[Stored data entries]
__________________________________________________
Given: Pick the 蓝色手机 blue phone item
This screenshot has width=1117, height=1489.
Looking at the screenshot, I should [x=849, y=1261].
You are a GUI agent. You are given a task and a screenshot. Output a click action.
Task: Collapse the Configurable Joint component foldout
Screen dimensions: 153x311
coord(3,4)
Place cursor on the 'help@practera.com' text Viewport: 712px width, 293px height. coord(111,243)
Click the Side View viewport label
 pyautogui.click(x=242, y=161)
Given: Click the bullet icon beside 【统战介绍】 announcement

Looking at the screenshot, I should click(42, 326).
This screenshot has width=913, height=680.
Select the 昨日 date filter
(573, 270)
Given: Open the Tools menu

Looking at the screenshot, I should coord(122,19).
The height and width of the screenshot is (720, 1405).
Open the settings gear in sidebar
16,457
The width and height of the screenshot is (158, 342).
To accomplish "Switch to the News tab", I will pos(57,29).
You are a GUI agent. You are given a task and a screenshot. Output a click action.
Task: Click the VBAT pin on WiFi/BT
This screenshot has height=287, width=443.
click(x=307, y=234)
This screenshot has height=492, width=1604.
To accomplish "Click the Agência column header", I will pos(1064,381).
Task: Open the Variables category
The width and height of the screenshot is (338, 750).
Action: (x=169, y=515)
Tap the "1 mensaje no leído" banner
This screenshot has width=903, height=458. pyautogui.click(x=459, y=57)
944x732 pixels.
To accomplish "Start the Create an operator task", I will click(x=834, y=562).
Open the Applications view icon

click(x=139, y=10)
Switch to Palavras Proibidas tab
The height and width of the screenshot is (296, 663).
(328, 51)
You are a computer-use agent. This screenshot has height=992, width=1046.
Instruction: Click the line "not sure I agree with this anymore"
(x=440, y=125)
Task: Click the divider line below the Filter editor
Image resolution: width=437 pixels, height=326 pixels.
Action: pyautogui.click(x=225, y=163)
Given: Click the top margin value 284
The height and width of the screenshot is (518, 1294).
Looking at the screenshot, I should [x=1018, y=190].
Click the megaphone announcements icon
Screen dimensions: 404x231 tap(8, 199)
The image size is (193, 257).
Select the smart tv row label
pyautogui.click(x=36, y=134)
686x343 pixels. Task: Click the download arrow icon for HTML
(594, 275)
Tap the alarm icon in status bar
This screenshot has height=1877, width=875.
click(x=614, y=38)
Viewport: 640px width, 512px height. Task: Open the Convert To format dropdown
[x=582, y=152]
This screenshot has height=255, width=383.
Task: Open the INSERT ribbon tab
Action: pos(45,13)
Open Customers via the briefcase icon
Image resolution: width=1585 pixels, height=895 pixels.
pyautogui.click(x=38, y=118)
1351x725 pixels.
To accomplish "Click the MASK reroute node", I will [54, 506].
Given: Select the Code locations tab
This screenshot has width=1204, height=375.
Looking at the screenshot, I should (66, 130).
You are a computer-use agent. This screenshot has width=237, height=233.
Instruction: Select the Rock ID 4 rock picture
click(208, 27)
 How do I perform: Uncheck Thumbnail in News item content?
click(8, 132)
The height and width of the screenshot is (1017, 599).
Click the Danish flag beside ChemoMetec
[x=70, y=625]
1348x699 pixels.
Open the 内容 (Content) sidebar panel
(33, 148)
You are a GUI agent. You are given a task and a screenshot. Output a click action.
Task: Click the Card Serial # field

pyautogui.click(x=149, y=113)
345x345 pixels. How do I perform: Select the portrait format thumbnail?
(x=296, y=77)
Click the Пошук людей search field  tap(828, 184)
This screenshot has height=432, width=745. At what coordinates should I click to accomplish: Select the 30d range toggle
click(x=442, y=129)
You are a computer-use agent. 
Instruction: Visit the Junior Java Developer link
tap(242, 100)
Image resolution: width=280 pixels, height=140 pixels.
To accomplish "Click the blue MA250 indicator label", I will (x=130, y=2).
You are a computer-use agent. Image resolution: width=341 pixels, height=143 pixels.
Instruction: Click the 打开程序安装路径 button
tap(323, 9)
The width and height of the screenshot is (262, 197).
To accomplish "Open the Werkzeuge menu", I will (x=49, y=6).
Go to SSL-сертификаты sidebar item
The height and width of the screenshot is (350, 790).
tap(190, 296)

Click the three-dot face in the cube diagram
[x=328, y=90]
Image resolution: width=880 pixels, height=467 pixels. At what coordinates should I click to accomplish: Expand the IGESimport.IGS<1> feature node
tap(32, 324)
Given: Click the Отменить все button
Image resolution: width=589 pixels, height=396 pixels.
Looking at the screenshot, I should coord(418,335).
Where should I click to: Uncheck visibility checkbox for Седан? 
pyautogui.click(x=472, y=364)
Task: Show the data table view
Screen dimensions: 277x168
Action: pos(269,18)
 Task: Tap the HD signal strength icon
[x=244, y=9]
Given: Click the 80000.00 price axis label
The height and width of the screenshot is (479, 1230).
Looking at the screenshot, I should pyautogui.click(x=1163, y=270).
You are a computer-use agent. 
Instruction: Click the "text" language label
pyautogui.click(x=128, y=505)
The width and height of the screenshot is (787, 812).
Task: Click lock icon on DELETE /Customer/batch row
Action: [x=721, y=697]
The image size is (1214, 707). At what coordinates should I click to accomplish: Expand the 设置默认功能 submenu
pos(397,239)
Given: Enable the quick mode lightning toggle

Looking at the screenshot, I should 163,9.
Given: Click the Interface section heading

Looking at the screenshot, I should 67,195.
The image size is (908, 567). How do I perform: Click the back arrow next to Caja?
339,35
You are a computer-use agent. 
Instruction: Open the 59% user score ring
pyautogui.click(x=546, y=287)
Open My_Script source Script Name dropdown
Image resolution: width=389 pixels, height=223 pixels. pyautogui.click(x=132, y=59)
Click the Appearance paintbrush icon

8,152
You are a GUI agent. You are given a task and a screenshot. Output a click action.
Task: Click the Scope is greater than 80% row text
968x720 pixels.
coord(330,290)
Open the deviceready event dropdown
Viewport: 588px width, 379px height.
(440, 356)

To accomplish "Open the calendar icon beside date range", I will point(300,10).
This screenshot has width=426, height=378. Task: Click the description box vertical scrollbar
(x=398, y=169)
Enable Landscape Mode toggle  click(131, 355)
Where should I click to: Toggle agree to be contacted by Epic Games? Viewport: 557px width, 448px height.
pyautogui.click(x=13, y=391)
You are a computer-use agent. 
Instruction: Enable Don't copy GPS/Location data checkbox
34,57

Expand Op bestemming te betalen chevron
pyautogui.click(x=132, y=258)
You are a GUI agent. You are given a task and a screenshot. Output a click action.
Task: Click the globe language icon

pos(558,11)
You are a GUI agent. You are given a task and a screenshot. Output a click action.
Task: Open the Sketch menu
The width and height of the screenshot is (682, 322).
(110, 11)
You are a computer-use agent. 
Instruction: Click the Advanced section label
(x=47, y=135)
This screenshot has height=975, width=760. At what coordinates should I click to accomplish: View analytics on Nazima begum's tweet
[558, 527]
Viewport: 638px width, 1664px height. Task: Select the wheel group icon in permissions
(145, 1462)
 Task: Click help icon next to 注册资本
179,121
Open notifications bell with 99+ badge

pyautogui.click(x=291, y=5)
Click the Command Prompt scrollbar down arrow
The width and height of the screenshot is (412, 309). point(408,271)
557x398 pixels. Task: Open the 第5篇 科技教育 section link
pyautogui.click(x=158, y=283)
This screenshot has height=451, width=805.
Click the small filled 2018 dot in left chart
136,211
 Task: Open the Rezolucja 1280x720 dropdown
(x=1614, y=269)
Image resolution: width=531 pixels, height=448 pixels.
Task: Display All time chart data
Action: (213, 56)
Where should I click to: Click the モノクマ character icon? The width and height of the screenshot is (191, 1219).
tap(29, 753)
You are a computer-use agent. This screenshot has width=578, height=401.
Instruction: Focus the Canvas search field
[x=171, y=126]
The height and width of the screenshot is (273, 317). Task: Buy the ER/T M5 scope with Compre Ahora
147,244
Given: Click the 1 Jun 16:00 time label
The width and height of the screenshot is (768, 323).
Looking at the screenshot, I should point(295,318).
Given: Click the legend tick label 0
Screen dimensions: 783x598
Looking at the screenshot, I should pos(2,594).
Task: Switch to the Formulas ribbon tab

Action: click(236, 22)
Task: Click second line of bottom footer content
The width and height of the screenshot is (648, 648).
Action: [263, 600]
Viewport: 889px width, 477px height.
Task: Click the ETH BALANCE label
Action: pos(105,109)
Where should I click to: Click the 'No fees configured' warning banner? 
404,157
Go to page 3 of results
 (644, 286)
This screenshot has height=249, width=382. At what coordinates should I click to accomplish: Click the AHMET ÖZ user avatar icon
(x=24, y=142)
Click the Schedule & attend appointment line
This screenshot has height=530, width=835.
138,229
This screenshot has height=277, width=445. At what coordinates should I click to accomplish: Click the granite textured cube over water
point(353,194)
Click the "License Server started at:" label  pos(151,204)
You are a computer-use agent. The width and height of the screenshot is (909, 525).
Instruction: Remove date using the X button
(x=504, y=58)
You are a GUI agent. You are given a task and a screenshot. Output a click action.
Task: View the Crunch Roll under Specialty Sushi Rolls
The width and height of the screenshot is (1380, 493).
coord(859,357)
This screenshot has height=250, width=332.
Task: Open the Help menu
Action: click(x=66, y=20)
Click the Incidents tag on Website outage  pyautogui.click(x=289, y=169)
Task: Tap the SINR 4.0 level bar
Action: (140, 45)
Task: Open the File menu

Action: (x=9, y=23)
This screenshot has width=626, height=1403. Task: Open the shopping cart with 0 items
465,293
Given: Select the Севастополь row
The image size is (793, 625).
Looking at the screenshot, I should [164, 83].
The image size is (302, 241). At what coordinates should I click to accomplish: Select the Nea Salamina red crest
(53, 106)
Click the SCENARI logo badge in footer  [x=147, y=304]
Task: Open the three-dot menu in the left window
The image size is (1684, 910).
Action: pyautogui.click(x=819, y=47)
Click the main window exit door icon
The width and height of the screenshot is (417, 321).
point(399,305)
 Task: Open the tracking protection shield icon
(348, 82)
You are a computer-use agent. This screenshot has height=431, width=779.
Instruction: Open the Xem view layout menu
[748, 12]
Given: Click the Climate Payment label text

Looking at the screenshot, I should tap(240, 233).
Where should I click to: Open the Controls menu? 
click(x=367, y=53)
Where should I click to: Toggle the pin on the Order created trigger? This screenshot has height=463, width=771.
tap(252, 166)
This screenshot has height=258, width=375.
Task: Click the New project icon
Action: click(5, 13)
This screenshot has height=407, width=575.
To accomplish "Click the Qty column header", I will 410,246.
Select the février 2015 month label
__________________________________________________
About this exercise –
Lines from the entries that contain the string "blue" are what must be copied.

Written solution –
Given: Pick the 蓝色手机 blue phone item
To accomplish "Click the blue MA250 indicator label", I will (x=130, y=2).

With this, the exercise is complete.